The current proposals, as outlined in the IFRS S2 Climate-related Disclosures exposure draft would require an entity to provide information that enables users of general purpose financial reporting to understand:

  • governance—the governance processes, controls and procedures an entity uses to monitor and manage climate-related risks and opportunities;
  • strategy—the climate-related risks and opportunities that could enhance, threaten or change an entity’s business model and strategy over the short, medium and long term, including: • whether and how information about climate-related risks and opportunities inform management’s strategy and decision-making;
  • the current and the anticipated effects of climate-related risks and opportunities on its business model;
  • the effects of climate-related risks and opportunities that could reasonably be expected to affect the entity’s business model, strategy and cash flows, its access to finance and its cost of capital, over the short, medium or long term;
  • the resilience of its strategy (including its business model) to climate-related risks;
  • risk management—how climate-related risks and opportunities are identified, assessed, managed and mitigated by an entity;
  • metrics and targets—the metrics and targets used to manage and monitor an entity’s performance in relation to climate-related risks and opportunities, including:
  • performance and outcome measures that support the qualitative disclosures across governance, risk management and strategy disclosure requirements;
  • targets that an entity uses to measure its performance goals related to significant climate-related risks and opportunities.

Emmanuel Faber, chair of the ISSB, commented: “Rarely do governments, policymakers and the private sector align behind a common cause. However, all agree on the importance of high quality, globally comparable sustainability information for the capital markets. These proposals define what information to disclose, and where and how to disclose it. Now is the time to get involved and comment on the proposals.”

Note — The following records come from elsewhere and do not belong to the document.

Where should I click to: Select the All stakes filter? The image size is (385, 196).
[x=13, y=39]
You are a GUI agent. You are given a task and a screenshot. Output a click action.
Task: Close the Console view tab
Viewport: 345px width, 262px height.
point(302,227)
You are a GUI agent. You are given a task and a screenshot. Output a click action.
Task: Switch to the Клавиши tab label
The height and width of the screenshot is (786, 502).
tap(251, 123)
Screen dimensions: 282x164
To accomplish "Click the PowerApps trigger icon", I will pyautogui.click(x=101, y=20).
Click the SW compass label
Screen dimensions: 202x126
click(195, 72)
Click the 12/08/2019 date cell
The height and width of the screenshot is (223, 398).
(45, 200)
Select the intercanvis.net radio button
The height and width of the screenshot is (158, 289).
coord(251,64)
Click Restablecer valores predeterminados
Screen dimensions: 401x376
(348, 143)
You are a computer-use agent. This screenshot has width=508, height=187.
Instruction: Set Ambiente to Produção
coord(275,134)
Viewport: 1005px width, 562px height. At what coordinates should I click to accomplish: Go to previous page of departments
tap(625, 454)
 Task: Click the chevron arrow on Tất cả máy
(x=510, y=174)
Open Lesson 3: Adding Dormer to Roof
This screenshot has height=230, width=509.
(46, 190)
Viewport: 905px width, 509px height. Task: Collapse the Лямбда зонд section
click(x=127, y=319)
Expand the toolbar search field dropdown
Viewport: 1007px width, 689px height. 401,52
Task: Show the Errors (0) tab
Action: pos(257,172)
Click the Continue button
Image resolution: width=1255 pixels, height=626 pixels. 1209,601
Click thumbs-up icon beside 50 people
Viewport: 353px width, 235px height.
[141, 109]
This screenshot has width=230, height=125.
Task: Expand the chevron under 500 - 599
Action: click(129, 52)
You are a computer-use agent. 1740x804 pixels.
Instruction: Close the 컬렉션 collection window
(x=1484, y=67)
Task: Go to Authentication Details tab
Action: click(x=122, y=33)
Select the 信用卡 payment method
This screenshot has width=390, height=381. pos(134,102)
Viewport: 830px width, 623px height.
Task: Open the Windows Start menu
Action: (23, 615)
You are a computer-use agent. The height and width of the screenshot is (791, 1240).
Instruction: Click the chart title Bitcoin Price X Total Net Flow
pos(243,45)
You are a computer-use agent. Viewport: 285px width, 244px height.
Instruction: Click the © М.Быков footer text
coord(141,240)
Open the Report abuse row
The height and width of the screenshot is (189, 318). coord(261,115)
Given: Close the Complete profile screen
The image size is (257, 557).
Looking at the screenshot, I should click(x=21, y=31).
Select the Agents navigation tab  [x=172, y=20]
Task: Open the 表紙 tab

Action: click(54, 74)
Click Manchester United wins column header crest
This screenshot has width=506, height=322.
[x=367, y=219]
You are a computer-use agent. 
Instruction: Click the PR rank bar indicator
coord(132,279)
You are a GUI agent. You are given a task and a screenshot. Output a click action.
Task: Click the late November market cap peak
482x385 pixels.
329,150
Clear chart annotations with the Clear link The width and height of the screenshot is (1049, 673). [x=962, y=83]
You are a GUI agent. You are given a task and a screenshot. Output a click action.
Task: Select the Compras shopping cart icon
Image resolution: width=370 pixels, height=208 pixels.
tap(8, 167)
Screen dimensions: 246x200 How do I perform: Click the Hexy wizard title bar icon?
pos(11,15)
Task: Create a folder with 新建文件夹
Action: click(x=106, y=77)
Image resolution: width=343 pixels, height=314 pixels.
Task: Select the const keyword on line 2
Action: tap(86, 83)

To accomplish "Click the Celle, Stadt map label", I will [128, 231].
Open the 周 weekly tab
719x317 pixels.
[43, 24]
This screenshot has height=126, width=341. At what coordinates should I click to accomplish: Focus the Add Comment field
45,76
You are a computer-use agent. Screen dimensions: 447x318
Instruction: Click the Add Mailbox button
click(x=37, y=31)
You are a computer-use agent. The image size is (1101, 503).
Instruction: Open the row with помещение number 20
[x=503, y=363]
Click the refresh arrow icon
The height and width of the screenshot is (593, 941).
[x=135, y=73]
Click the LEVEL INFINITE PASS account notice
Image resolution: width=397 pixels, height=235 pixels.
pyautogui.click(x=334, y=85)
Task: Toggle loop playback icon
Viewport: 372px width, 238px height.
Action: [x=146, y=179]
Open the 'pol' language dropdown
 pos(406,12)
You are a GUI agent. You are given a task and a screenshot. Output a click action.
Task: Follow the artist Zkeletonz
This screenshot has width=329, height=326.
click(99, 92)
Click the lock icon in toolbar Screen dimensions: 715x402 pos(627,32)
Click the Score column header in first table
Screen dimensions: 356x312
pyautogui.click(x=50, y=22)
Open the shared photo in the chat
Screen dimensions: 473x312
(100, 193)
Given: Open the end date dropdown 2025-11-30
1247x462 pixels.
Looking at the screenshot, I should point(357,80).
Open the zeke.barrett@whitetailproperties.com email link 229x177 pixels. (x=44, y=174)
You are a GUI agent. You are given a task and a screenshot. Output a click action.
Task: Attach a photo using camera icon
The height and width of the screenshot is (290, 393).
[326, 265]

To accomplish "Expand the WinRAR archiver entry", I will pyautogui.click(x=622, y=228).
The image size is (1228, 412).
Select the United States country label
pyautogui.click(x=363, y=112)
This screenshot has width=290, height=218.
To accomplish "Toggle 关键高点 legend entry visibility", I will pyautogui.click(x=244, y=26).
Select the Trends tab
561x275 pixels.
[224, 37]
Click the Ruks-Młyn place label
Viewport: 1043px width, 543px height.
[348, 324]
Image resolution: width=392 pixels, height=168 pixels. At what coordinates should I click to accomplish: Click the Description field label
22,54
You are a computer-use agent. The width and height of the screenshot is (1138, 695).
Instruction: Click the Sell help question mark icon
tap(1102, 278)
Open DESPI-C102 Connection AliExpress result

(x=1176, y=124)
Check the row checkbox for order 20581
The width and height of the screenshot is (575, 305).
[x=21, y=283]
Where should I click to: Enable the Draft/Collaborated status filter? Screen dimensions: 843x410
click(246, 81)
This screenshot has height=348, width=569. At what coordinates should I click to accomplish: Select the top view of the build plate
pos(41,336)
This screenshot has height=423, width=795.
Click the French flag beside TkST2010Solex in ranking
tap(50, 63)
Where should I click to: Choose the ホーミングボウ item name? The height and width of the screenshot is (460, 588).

The ISSB is seeking feedback on the proposals over a 120-day consultation period closing on 29 July 2022. It will review feedback on the proposals in the second half of 2022 and aims to issue the new standards by the end of the year, subject to the feedback.

The statement also said initial proposals for an IFRS Sustainability Disclosure Taxonomy, enabling structured electronic tagging of a company’s sustainability disclosures, will be published shortly.